Perhaps there are other memory ghosts somewhere, in particularly well-tended graveyards. In museums, there must be other creatures like us, brought back from the dead kicking and screaming by the cold hands of science. Up the hill and across the road, by the old burial mounds and low
barrows, there are some less distinct shades. But they do not get nearly the attention we do. Those long-neglected ghosts are pale shadows amid the long grass and cow patties, with no personality to speak of. The big henge, Stonehenge, has its own army of the dead, but amid the hubbub they can get lost. We cannot.
Until the last researcher forgets, until concrete crumbles and the strange English language on the signs marking our newer, more permanent graves is forgotten, we linger.
I cuddle the faceless little ghost close. There is something unmistakably tragic about a lost child of history that even I can’t remain unmoved.
“It’s okay, it’s okay,” I soothe, unsure if they can even understand. We died so far apart in history, really, there’s no guarantee our language is even the same. Instead, we communicate in what we are given, the English of scholars and historians, muddled by their ideas of what a teenager and a child from the Neolithic era would have sounded like, which is like, whatever.
Eventually they quiet and lay silently on their grave. It is all too tempting to go and find my own burial place (just a patch of mud, really) and settle down.
Instead, I hold out a hand.
“Come on, let’s go play with the sheep.”
When I love them, they become less unfortunate in features, less the frail waif. The curvature of the skull grows less pronounced and ghoulish, ghostly cheeks fill in. You can almost see the chubby, happy, affluent child they almost certainly, possibly, maybe could have been.
I am still bone thin, skeletal. They say I was underfed, and I have never known life as anything but a skeleton anyways. I see no reason to change it, though it often tries to change. Archaeologists and their facial reconstructions can bite me.
A small, ghostly hand slips into mine. Maybe we are still human enough to have expectations and shape existence because I can almost feel
We go and frolic among the sheep, who remain unaware of us. We have seen flocks of lamb, mature and die.
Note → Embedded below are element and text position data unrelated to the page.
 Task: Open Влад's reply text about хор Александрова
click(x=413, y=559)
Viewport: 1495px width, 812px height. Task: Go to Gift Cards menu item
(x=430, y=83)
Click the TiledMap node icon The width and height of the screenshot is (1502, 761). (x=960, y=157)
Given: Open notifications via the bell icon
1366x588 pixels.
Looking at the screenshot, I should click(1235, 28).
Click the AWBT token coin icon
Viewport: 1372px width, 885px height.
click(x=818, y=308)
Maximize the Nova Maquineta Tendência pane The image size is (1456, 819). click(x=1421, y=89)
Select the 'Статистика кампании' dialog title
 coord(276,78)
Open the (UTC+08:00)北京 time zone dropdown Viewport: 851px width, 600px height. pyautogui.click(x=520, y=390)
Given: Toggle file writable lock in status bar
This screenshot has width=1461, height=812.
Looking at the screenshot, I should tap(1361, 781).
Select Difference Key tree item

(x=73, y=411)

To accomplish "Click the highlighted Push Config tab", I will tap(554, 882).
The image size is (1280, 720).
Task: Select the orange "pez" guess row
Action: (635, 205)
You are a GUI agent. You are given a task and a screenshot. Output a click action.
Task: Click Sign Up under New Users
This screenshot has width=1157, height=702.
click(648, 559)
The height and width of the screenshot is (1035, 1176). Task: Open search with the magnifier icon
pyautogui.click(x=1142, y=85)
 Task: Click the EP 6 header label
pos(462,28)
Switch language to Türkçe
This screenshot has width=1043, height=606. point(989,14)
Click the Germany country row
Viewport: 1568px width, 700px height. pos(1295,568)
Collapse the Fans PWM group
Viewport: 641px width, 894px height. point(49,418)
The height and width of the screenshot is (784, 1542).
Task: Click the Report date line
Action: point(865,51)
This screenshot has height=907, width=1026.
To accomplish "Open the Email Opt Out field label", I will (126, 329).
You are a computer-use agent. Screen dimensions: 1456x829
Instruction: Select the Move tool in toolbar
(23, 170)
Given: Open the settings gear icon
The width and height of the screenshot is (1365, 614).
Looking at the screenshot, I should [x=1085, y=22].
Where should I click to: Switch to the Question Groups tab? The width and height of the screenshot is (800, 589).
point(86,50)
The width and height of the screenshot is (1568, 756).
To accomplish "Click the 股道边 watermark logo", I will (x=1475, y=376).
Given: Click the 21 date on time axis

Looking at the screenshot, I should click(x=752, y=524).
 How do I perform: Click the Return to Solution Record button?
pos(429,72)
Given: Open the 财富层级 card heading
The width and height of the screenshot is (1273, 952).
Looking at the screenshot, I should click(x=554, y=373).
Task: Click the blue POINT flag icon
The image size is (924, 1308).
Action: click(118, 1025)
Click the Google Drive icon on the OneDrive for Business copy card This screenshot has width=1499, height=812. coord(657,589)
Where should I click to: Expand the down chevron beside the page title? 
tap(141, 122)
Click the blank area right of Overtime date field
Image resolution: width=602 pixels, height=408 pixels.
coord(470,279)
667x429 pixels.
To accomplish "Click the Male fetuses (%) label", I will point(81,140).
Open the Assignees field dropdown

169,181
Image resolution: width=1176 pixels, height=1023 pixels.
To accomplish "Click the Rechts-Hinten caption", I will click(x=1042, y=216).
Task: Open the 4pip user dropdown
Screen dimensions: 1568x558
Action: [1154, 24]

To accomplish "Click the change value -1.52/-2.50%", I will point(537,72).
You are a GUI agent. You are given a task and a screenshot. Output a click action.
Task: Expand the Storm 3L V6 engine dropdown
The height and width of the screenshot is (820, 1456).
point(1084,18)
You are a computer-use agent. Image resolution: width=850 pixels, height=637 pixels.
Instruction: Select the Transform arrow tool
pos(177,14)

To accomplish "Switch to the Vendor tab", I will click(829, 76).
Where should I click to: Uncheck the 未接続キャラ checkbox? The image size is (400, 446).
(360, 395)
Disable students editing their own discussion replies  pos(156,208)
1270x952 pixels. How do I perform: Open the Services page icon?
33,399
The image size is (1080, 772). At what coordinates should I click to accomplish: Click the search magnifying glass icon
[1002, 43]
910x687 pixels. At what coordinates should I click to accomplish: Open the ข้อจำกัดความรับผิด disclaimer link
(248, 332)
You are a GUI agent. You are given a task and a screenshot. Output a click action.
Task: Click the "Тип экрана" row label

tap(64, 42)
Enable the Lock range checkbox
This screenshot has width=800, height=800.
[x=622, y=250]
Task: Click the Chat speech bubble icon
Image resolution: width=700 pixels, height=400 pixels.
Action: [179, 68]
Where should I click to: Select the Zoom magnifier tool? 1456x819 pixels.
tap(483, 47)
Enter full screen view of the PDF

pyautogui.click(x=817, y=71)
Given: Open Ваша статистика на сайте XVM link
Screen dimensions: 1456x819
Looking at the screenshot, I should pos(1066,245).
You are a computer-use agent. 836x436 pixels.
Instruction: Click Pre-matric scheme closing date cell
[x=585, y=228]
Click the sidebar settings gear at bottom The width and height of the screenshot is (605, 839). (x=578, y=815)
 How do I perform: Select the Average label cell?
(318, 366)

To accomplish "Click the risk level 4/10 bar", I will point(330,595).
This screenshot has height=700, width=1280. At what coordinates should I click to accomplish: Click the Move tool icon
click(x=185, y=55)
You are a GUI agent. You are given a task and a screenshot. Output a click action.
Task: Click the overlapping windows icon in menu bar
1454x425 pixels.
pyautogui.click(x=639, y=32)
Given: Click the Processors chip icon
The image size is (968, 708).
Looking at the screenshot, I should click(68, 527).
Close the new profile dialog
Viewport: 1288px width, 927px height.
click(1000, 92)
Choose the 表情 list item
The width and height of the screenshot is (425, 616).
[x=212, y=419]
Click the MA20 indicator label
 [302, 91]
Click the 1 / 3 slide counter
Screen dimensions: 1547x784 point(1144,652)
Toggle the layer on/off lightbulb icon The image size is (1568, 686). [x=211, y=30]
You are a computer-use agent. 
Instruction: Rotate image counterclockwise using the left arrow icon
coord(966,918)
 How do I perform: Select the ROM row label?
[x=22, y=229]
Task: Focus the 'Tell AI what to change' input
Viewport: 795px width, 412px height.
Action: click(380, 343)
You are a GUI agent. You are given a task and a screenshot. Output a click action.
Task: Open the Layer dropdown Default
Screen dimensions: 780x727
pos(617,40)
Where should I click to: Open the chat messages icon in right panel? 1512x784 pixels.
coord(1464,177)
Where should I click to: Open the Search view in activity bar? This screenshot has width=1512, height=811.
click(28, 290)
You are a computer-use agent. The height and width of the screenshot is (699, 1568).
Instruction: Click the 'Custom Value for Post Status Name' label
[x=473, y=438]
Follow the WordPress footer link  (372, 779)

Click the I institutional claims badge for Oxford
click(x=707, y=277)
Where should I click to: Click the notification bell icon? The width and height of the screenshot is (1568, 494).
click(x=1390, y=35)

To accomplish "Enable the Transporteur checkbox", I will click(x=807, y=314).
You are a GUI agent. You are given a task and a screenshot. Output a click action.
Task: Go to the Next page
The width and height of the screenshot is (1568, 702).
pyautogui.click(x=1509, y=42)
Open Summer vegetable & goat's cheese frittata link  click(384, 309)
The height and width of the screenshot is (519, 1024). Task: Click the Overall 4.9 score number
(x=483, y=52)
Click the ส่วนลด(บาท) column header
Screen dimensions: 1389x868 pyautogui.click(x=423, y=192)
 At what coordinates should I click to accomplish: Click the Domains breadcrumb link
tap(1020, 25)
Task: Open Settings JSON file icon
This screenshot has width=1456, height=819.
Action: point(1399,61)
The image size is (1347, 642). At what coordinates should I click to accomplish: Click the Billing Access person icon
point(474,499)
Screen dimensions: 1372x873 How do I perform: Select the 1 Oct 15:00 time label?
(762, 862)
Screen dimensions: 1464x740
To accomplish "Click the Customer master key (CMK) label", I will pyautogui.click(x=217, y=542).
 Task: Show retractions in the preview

Would I have seen this if I had stayed dead? Sheep, cameras, cars, people of every color and shape.
It is not a ghostly thought, but we are so well loved by tourists that we are barely ghosts any more. The young man (almost certainly a man, scientists in the 1930s agreed, though I don’t trust them) buried here long ago was a nothing, not thoughtful, not kind, not knowing any of this. We are stories, fed by sacrificial flowers, feathers, coins, and regret. A modern Frankenstein’s monster cobbled together by misinformation, badly remembered history, researcher’s theories, and a dash of human tragedy.
A word of advice to those of you with delusions of immortality: engrave your life story on your bones or else hide them somewhere the archaeologists will never find them. Eternity sucks without even a name.